= Reading text =

++++++++++

Engine removals, both scheduled and forced, also were reported by Maier and Ralph. In the five-year period, LM5000s reporting data to SPS accumulated only 230,000 service hours (round numbers) while experiencing 18 forced and nine scheduled removal events. As for the LM2500, no peaking unit forced out of service during the evaluation period required a shop visit; plus, no peaker was sent to the depot for a scheduled overhaul from 2009 through 2013. Cycling units experienced seven forced removal events (one about every 10,000 service hours) and six scheduled removal events. The mean time between forced outages of base-load engines was about 14,000 hours.

Analysis of forced-outage incidents

Next, the speakers presented details on the Top Ten causes of forced-outage incidents recorded from Jan 1 through December 31, 2013, giving both numbers of occurrences and their duration in hours. In sum, 100 total incidents were reported to ORAP by LM5000 owner/operators last year, 75% of them are included in the Top Ten categories.

There were 19 incidents reported against the gas system, more than a third attributed to faults and failures with the fuel control/regulating valves—almost a mirror image of the LM2500 data. And as it was for the LM2500 fleet, the outages averaged just under five hours each. Lube-oil system issues were second on the Top Ten list with 11 incidents, including the usual suspects: engine oil leaks, sump and scavenge pipe leaks, problems with oil filters, etc. Outages averaged just over 14 hours for this category.

++++++++++

= Dataset content =
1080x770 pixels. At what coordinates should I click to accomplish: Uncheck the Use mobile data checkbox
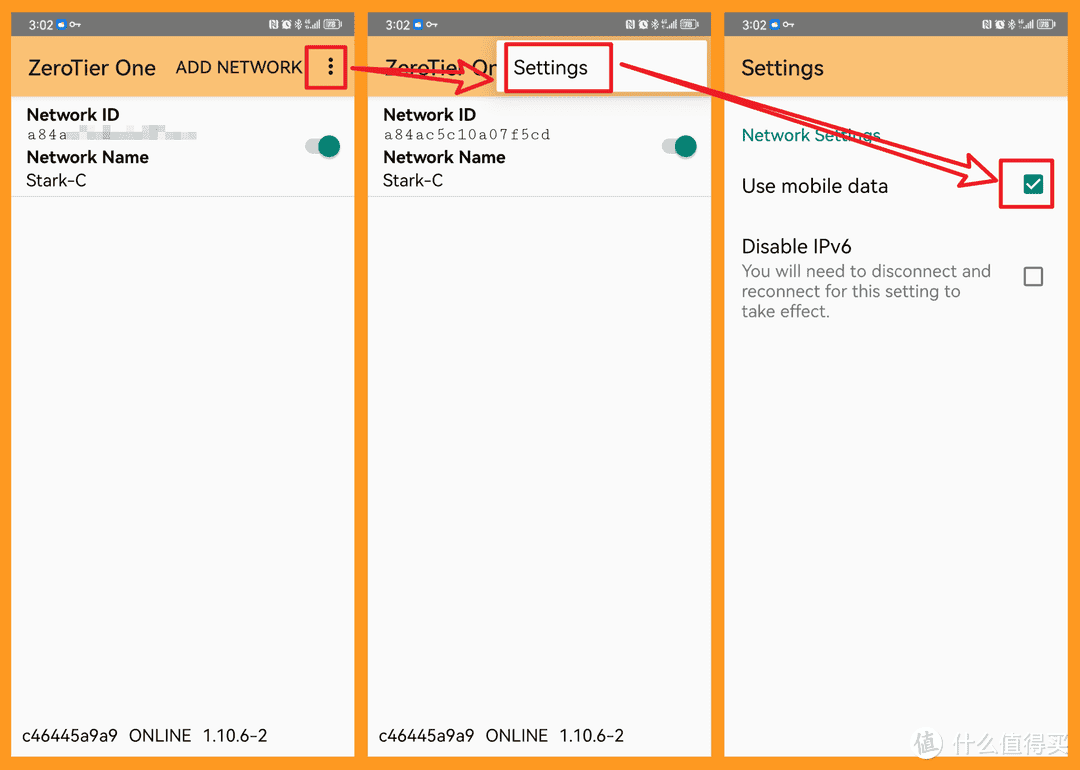(1033, 185)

++++++++++

= Goal =
According to the reading on gas-turbine outages, how many incidents were reported against the gas system? The data plays no part in this exercise.

= Completed exercise =
19 incidents.